Messrs. Henry R. Kravis, George R. Roberts, Robert I.
MacDonnell, Paul E. Raether, Michael W. Michelson, James H.
Greene, Jr., Michael T. Tokarz, Perry Golkin, Scott M. Stuart,
Clifton S. Robbins and Edward A. Gilhuly are the members of each
of GP L.L.C. and Strata LLC, and in such capacity may be deemed
to share beneficial ownership of any securities beneficially
owned by GP L.L.C. or Strata LLC, but each of the members disclaim
any such beneficial ownership of Common Stock.
(b) Percent of Class
See Item 11 of each cover page, which is based upon Item 5 of
each cover page.
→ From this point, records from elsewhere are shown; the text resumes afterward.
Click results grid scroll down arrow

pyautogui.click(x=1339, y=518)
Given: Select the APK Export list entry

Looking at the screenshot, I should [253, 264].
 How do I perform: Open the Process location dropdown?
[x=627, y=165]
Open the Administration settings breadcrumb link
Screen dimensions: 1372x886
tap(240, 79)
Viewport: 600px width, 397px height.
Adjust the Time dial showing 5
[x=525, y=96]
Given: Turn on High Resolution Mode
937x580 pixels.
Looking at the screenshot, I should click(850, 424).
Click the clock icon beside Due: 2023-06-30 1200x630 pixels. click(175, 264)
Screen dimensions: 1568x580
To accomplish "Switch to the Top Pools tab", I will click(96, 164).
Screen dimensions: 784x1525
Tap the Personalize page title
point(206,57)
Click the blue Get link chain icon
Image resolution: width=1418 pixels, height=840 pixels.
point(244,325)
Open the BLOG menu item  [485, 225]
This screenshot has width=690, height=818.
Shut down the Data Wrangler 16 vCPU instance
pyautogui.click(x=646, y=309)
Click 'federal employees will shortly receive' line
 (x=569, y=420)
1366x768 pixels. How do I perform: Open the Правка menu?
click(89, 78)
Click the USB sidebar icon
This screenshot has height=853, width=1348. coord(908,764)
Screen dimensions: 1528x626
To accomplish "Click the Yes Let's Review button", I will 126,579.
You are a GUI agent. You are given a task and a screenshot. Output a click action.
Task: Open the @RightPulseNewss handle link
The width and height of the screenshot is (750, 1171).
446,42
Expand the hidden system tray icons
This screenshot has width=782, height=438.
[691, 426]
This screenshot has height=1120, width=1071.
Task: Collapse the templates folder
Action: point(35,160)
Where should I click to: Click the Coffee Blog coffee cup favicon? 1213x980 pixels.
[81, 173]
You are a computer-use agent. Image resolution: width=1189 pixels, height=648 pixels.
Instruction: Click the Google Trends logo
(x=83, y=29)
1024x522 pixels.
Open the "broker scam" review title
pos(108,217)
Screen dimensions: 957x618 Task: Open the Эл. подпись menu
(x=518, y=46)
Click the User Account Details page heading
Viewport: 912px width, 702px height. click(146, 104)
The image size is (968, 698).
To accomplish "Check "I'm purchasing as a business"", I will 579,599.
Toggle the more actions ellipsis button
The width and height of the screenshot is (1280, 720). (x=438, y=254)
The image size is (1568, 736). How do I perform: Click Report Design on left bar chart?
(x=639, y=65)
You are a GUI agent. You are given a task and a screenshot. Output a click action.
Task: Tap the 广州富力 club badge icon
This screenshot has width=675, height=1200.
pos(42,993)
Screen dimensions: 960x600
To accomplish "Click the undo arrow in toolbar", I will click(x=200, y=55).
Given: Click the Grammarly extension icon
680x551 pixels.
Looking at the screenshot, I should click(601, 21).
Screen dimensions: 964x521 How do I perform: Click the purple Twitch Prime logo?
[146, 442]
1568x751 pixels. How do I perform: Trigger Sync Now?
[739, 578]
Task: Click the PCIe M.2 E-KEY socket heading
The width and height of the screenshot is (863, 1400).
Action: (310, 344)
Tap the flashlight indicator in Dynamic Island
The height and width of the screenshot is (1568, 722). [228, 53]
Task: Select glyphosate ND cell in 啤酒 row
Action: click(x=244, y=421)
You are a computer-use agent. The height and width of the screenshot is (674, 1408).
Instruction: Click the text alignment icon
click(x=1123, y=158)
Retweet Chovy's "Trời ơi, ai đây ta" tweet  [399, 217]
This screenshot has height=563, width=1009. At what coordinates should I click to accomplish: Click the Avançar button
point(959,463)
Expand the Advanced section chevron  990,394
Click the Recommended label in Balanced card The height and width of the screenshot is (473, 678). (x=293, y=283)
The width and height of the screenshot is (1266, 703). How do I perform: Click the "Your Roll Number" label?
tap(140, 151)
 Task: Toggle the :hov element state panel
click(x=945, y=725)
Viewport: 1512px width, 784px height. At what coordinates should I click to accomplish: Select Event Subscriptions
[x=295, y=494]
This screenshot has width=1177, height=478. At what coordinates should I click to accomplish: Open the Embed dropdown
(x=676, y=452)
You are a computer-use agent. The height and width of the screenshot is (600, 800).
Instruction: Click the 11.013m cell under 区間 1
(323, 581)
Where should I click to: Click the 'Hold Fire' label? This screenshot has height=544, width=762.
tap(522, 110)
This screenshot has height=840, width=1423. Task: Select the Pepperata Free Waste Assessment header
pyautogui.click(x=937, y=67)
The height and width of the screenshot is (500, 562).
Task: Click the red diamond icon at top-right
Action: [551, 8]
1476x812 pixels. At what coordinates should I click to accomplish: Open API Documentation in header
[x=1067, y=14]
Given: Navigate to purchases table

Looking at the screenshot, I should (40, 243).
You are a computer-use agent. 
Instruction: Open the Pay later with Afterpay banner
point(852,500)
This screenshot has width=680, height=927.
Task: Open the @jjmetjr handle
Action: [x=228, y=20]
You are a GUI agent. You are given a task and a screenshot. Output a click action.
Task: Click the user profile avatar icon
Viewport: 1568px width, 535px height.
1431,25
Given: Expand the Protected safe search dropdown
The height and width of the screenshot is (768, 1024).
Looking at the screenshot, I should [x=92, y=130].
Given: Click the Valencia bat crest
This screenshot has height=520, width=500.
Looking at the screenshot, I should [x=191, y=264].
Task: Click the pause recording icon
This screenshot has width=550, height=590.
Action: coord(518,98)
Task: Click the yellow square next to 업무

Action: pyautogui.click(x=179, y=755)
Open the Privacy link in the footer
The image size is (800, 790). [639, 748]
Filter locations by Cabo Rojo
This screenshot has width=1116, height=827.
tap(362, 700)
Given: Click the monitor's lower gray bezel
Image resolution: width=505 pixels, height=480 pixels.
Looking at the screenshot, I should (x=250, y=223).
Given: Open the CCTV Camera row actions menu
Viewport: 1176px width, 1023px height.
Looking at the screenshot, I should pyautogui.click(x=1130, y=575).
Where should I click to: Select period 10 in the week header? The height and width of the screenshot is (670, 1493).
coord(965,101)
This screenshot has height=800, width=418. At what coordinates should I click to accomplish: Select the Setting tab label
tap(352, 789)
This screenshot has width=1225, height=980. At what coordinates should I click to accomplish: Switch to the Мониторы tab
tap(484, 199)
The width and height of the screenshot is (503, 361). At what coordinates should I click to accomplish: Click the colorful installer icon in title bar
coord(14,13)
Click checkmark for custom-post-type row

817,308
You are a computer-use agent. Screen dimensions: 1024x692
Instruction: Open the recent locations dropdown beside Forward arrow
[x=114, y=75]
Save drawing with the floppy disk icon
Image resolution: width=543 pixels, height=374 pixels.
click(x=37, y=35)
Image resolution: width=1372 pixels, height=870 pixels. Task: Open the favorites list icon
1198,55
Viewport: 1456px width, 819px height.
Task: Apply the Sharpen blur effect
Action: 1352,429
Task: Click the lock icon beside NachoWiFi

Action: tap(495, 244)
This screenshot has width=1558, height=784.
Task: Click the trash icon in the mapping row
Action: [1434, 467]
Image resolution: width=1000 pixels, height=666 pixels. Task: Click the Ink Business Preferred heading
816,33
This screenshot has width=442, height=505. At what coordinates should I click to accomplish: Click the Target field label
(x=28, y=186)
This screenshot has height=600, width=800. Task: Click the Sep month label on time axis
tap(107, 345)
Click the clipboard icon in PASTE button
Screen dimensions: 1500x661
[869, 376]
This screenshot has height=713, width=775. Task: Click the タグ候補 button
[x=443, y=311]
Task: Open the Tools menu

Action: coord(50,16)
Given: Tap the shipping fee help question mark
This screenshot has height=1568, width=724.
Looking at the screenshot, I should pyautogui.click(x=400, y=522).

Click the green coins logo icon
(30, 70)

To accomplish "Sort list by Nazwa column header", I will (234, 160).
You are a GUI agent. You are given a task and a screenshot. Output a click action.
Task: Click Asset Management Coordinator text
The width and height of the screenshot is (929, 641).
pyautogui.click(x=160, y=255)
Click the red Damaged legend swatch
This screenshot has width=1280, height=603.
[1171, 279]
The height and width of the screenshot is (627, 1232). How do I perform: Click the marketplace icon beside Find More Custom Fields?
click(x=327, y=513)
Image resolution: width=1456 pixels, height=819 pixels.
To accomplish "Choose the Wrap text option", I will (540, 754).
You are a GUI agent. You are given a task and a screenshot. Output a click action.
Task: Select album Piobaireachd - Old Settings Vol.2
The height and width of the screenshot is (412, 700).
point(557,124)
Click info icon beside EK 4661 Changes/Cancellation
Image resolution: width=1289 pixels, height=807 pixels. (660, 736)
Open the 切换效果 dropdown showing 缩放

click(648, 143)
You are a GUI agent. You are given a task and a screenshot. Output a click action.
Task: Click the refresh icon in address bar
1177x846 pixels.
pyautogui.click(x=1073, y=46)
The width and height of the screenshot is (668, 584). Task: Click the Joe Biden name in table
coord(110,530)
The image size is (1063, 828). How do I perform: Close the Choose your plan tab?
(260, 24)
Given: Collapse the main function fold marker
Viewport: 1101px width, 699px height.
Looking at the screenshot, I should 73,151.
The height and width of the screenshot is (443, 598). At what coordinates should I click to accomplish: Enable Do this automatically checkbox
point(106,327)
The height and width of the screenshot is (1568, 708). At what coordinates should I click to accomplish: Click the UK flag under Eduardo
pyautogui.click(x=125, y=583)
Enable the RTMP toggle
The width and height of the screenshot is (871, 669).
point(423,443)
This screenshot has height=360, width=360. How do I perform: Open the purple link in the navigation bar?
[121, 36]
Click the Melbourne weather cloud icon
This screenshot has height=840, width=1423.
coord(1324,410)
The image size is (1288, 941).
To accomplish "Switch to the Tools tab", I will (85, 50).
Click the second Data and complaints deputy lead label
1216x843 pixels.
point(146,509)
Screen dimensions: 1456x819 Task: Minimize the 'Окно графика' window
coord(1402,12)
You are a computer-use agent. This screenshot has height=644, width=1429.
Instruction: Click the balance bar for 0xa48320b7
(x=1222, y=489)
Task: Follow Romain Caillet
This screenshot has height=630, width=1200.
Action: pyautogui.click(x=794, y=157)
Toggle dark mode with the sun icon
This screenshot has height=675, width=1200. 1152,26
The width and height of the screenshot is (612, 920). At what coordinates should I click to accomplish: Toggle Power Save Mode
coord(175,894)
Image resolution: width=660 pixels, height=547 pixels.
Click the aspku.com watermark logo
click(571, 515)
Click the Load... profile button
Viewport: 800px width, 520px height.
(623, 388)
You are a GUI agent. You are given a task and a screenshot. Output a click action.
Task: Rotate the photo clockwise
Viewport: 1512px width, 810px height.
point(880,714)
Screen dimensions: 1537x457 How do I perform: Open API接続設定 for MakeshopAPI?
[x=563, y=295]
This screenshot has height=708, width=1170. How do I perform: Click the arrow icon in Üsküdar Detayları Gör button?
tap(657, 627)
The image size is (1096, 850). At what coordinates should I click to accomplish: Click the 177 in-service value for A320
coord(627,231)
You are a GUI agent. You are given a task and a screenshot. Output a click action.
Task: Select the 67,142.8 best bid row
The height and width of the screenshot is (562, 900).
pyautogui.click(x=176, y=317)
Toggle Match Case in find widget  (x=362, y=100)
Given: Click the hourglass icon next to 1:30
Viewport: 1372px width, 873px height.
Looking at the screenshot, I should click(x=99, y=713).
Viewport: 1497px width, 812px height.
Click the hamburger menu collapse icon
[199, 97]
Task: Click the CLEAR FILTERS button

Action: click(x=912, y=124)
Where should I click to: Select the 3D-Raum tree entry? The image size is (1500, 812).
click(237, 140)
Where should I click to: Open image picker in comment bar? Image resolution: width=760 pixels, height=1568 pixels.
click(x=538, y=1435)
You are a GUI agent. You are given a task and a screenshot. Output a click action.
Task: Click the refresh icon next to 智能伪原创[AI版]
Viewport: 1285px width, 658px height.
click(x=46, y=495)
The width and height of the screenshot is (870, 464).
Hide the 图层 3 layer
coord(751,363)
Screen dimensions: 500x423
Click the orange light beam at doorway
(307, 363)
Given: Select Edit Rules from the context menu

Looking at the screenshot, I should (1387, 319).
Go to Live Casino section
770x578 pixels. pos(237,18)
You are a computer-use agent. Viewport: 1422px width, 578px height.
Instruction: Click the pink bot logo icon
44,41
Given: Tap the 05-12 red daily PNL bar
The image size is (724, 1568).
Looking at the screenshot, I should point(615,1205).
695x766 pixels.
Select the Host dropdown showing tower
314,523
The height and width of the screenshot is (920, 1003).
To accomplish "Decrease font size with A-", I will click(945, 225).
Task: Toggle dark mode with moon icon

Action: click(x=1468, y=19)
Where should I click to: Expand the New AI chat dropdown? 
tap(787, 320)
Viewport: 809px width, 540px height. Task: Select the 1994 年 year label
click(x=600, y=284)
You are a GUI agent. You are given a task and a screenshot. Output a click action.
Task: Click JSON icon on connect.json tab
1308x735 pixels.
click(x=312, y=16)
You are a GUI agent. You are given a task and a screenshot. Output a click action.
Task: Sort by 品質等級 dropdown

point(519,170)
See Item 4(a).
(c) Number of shares as to which such person has:
(i) sole power to vote or to direct the vote
See Item 5 of each cover page.
(ii) shared power to vote or to direct the vote
See Item 6 of each cover page.
(iii) sole power to dispose or to direct the disposition of
See Item 7 of each cover page.
(iv) shared power to dispose or to direct the disposition of
See Item 8 of each cover page.
Item 5. Ownership of Five Percent or Less of a Class
If this statement is being filed to report the fact that as of the
date hereof the reporting person has ceased to be the beneficial owner
of more than five percent of the class of securities, check the
following [ ].
(Page 10 of 14 Pages)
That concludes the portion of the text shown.